Trabalhadores de todo o país se reúnem no próximo dia 15 de abril, em Brasília, para a Marcha da Classe Trabalhadora 2026, com reivindicações históricas do movimento sindical e desafios atuais do mundo do trabalho. Entre as principais bandeiras estão a redução da jornada de trabalho sem redução salarial, o fim da escala 6×1, o combate ao feminicídio, o enfrentamento à pejotização, o fortalecimento das negociações coletivas e a regulamentação do trabalho por aplicativos.
Organizada pela CUT e demais centrais sindicais, a mobilização integra a jornada nacional de lutas e se articula com as atividades do 1º de Maio, Dia do Trabalhador e da Trabalhadora. A expectativa é reunir milhares de pessoas na capital federal em torno de uma agenda unificada por direitos, melhores condições de trabalho e justiça social.
O presidente nacional da CUT, Sergio Nobre, reforça a importância da mobilização e convoca a militância para o ato. “Vamos ocupar as ruas de Brasília na marcha da classe trabalhadora. É muito importante que a militância de todo o país se mobilize para participar dessa manifestação, que será decisiva para dar visibilidade à nossa pauta e pressionar deputados e senadores pela aprovação dos nossos projetos prioritários”, afirma.

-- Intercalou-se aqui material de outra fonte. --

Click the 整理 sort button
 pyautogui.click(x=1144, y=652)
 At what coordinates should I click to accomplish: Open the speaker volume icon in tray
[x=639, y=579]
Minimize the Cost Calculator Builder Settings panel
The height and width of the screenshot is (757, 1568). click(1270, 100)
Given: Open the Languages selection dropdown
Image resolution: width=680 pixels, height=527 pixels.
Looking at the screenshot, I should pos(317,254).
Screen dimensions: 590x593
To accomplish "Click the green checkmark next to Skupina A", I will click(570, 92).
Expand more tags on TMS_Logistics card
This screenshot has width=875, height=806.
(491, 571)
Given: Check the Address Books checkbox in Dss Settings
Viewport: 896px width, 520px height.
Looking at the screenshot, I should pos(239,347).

Ele reforça que entre os principais pontos da pauta estão “a redução da jornada de trabalho sem redução de salário, com o fim da escala 6×1; a regulamentação do trabalho por aplicativos; e o direito de negociação dos servidores públicos”.
“Na manifestação, também defenderemos o combate ao feminicídio em todo o país, o não à pejotização irrestrita e a defesa da geração de empregos de qualidade, da ampliação de direitos e do trabalho digno”, destaca o presidente.
O dirigente ainda enfatiza o caráter político e simbólico do ato na capital federal. “Vamos mostrar, na Esplanada dos Ministérios, em Brasília, que o movimento sindical segue forte e unido. Companheiros e companheiras, no dia 15 de abril, organizem suas caravanas e vamos juntos marchar por nossos direitos, pela democracia, pela soberania, pela paz e contra as guerras. Será uma grande e histórica marcha”, conclui.